*Seminar Room, ground floor (Building IMAG)*

7 December 2017 - 14h00

Synthesizing Invariants by Solving Solvable Loops

De Oliviera Steven from CEA-List/Verimag

invited by Saddek BENSALEM

Abstract: The complexity of program verification is directly dependent of the ability of analyzers to soundly handle loops. One way to overapproximate loops is to provide them inductive invariants, summing up their behavior and often providing enough information to provers. Unfortunately, even in very simple loops like linear loops (i.e. loops composed of linear assignments only) there exist no invariant up to our knowledge that allows to conclude any interesting property over the loop

(take the Syracuse sequence for example). In the mean time there exist more complex loops, like polynomial loops, on which we can not only infer every inductive polynomial invariant it admits, but also get invariants that are strictly equivalent to the loop (for example, the sum of the squares admits an exact invariant that sums up the whole loop). The questions are: what can we infer from linear loops, and is there a subclass of polynomial problems over which we similarly deduce information from ?
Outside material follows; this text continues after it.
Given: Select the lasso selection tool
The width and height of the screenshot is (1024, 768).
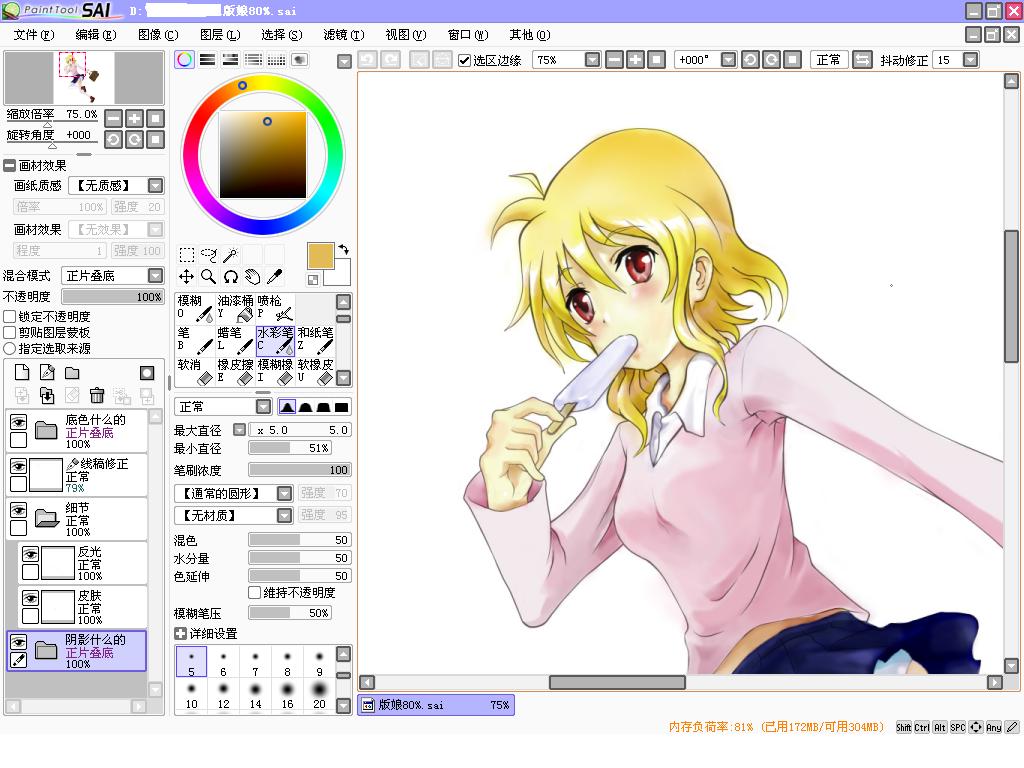Looking at the screenshot, I should pyautogui.click(x=208, y=254).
In this talk, I will present a new technique to infer invariant on a specific class of polynomial loops called solvable loops. This class of loops has the particular property of being linearizable, i.e. there exist a linear transformation computing the same image. I will show that this class of loops is exactly the set of linearizable loops. From the newly generated linear loops, I present a new method based on basic and low complexity linear algebra algorithms that infer every linear invariant of a linear loop. Thanks to the linearization procedure, it also generates polynomial invariants. Then, I will present different extensions of this technique : how to handle conditions, nested loops, and non deterministic assignments. Finally, I will present Pilat, the open-source Frama-C plugin implementing the technique and all its extensions for the verification of C programs, followed by a demonstration on multiple examples from the literature.